Les hommes de bonne foi qui s’interposaient hier pour éviter d’ajouter du malheur au malheur renoncent aujourd’hui aux vertus de la réconciliation et s’effacent, non sans un certain pincement au cœur, derrière le pouvoir de l’homme de la rue dans le sens le plus trivial qui soit.

Le pardon est devenu une denrée rare alors qu’il était bien abondant dans nos contrées. Il y a juste une vingtaine d’années, les Marocains croyaient encore fermement aux vertus de la réconciliation autour d’un verre de thé, quitte à frapper à la porte de l’indigné, les bras chargés de pains de sucre ou bien portant un grand plat de couscous signifiait automatiquement que l’affront allait être lavé.

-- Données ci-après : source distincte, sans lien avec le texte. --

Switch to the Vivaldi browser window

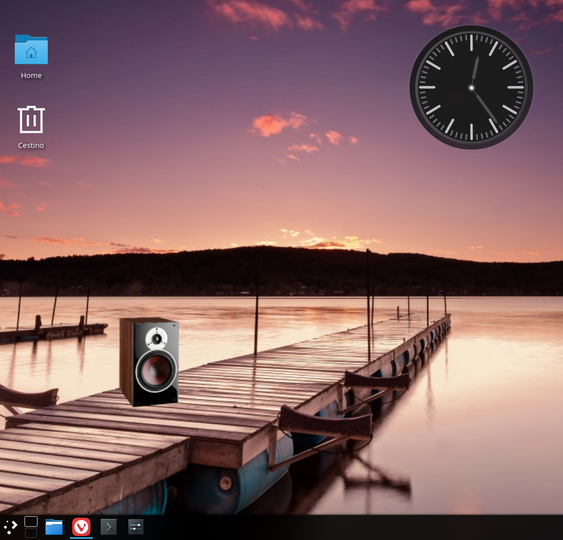(81, 527)
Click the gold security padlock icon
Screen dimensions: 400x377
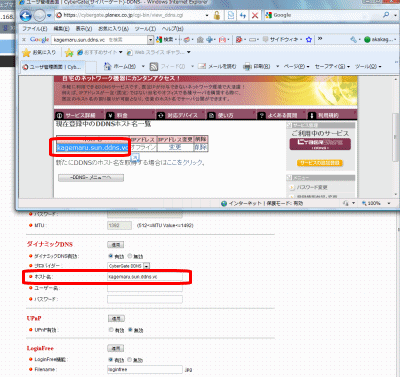pyautogui.click(x=217, y=15)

Le pardon avait ses codes et chacun y puisait selon la situation. Pardonner ne signifiait pas perdre la face, au contraire cela correspondait à une belle preuve de grandeur d’âme.

Inversement, les personnes qui avaient failli ne trouvaient aucune difficulté  à s’excuser du mal fait à l’autre car cela fonctionnait dans les deux sens.

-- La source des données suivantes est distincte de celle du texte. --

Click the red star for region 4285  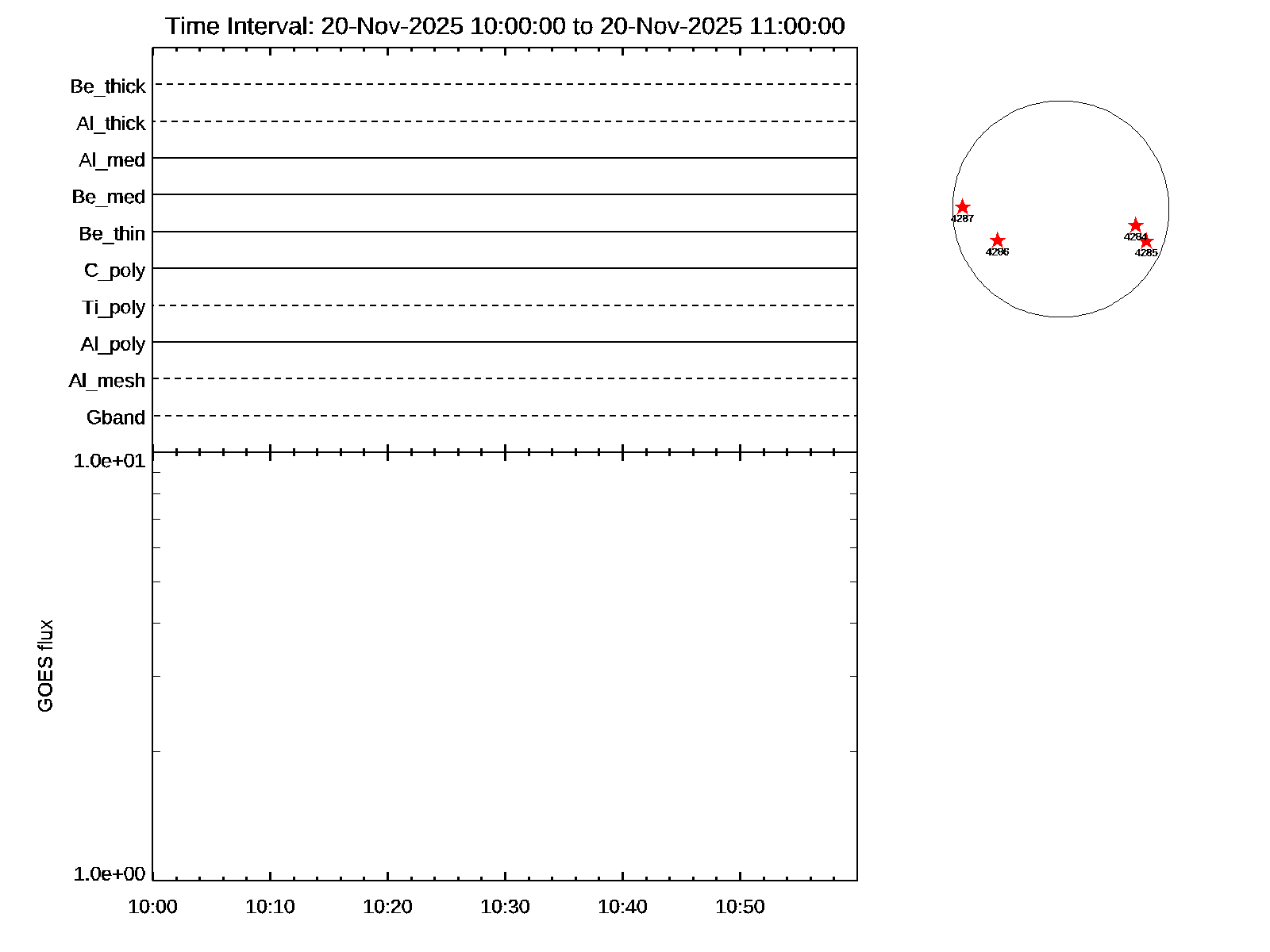point(1146,241)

Or, quel que soit ce que l’on entend par pardon, attention aux personnes, compassion active, empathie participative, ou tout simplement se libérer de ses démons, le pardon est cet ingrédient toujours aussi indispensable pour un vivre ensemble sans violence. Le pardon est créateur de vie alors qu’au contraire, le ressentiment crée la solitude et ruine les relations humaines.

Véritable renaissance, le pardon est un véritable « miracle »,  et plus que jamais, face aux incertitudes créées par la pandémie, face à la mort qui rôde, quand la perspective d’une disparition soudaine menace d’effondrement le présent et même notre représentation de l’avenir, si le souvenir des proches qui sont partis est encore trop douloureux, que nous reste-t-il ?

Si la vie en société perd d’aussi belles choses que le pardon, il n’est guère certain que dans une société gouvernée par l’ego, perdue entre le vieux rêve d’une prospérité matérielle et ses illusions perdues, on puisse encore garder la force d’espérer.